**TEXT PROVIDED**
________
Coping with the death of a pet

Coping with the death of a pet

Coping with the death of a pet

The one part of pet ownership that I always dread is when they become ill or pass away. Research even shows that for many people, losing a pet is compatible with losing a human family member. For me personally, as an adult the two times I have lost a pet, it came with other emotions such as guilt and like I didn’t do enough to “save them”. That happened recently with the loss of our beloved cat Trina.

RIP Trina May 19th, 2021

Trina unexpectedly passed away in her sleep the very same day I had Thomas. I was actually just wheeled back from my c-section when my husband delivered the devastating news as one of our family members discovered Trina when she visited to feed her. I felt so guilty that I was stuck at the hospital and not there for Trina when she passed. This left me aboustely DEVASTATED and feeling hopeless.

We suspected something was going on with Trina and the day we left for the hospital she had actually snuck outside and was found hiding under our porch. I hate to speculate but I think Trina either caught a cold while outside overnight or in her older age, she just knew the time was coming as the few days previous Trina clunge to me. I assumed it was because I was in labor off and on but looking back I suspect these were signs something was off with her.
________
**SUPPLIED DATA**

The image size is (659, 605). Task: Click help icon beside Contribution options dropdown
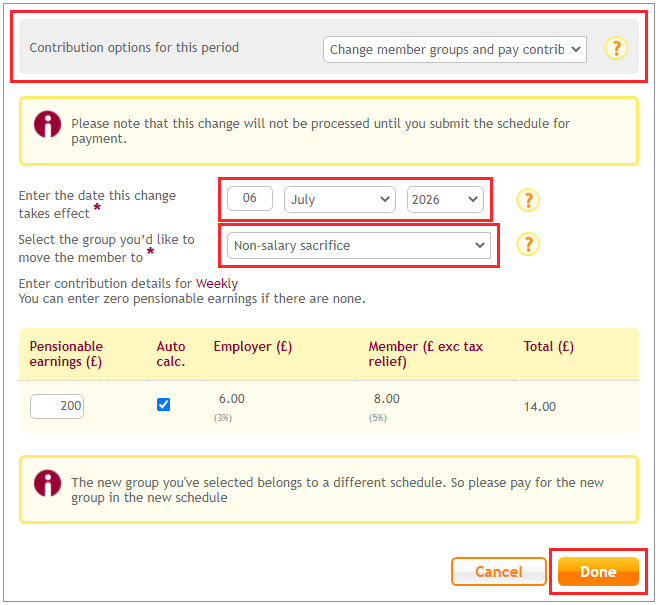point(617,48)
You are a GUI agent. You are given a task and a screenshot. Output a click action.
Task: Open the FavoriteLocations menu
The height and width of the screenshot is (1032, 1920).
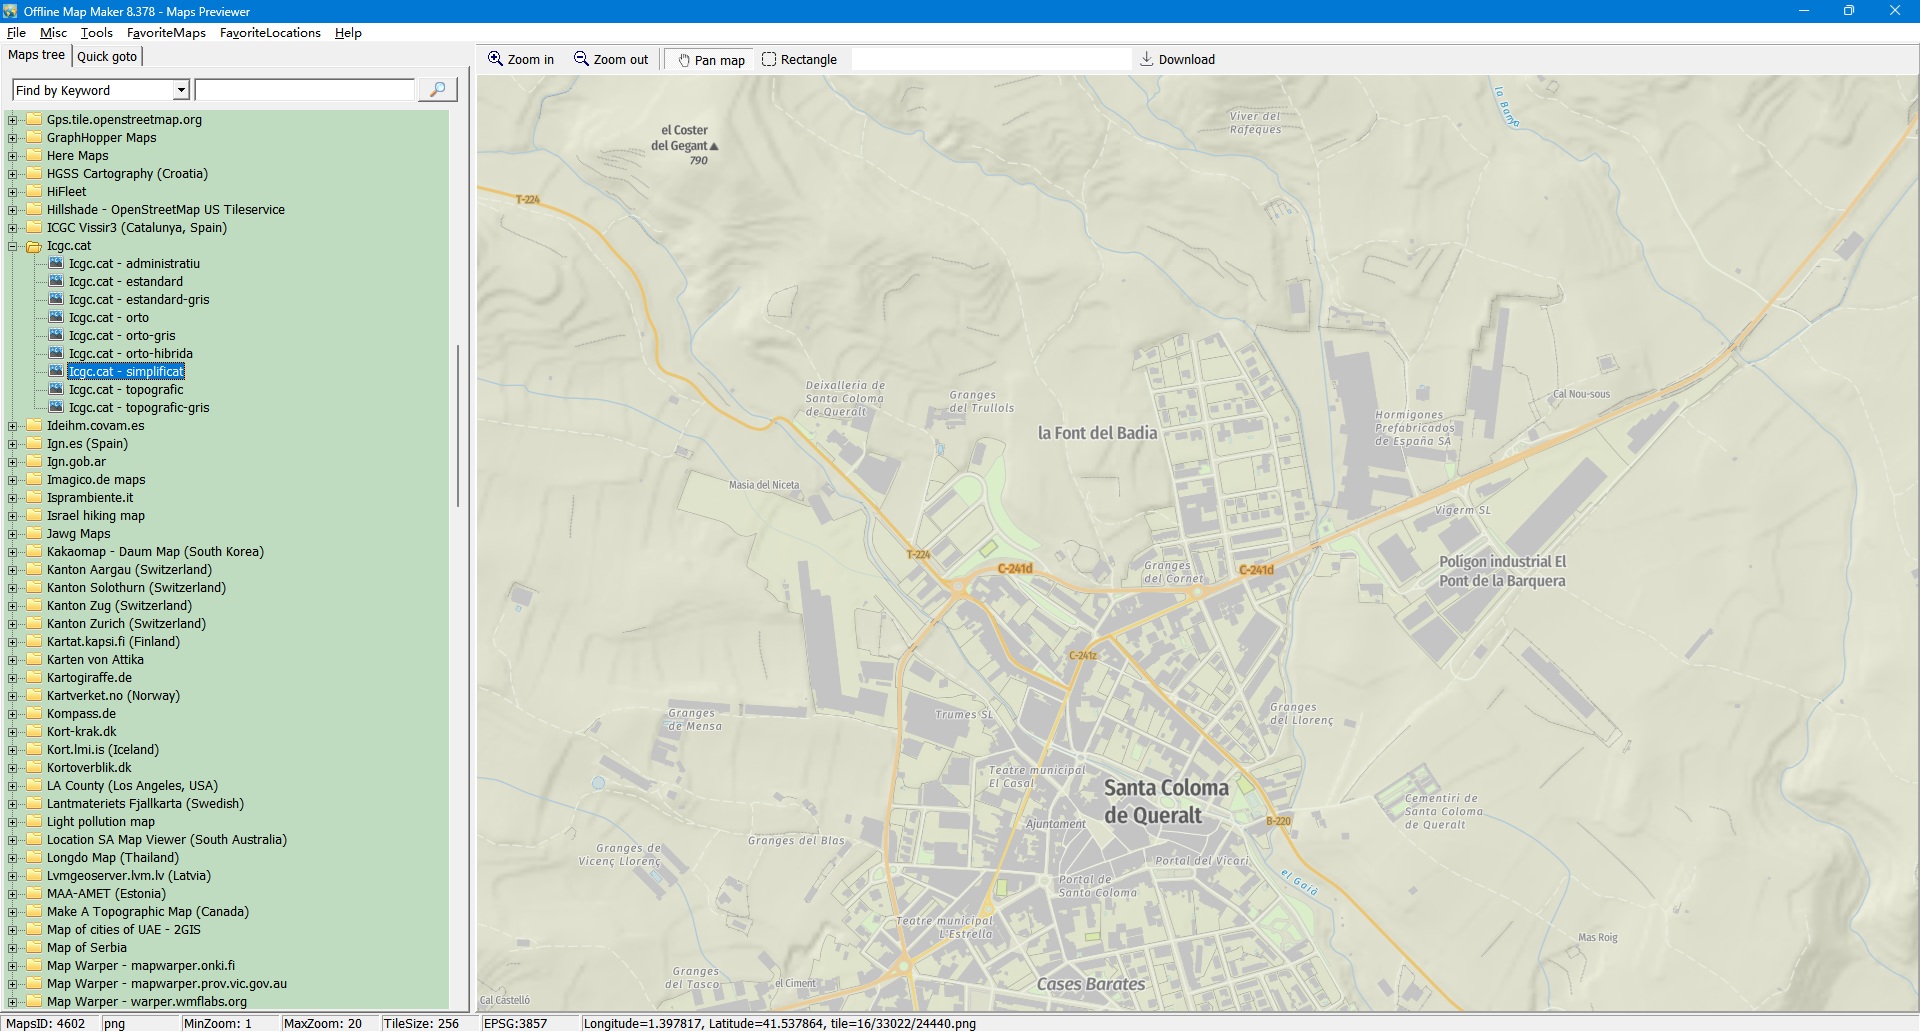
________
**PROBLEMS TO WORK ON**
- a) List each person, other than the writer, who is referred to in the paragraph of the pet-loss post that begins "Trina unexpectedly passed away."
- b) In the post on the death of a pet, substitute "dear" for "beloved" and write out the passage from "The one part" to "beloved cat Trina.".
The rows were taken from a different source.

**SOLUTIONS**
- a) Thomas, the writer's husband, and one of the family's members (the one who discovered Trina)

- b)
The one part of pet ownership that I always dread is when they become ill or pass away. Research even shows that for many people, losing a pet is compatible with losing a human family member. For me personally, as an adult the two times I have lost a pet, it came with other emotions such as guilt and like I didn’t do enough to “save them”. That happened recently with the loss of our dear cat Trina.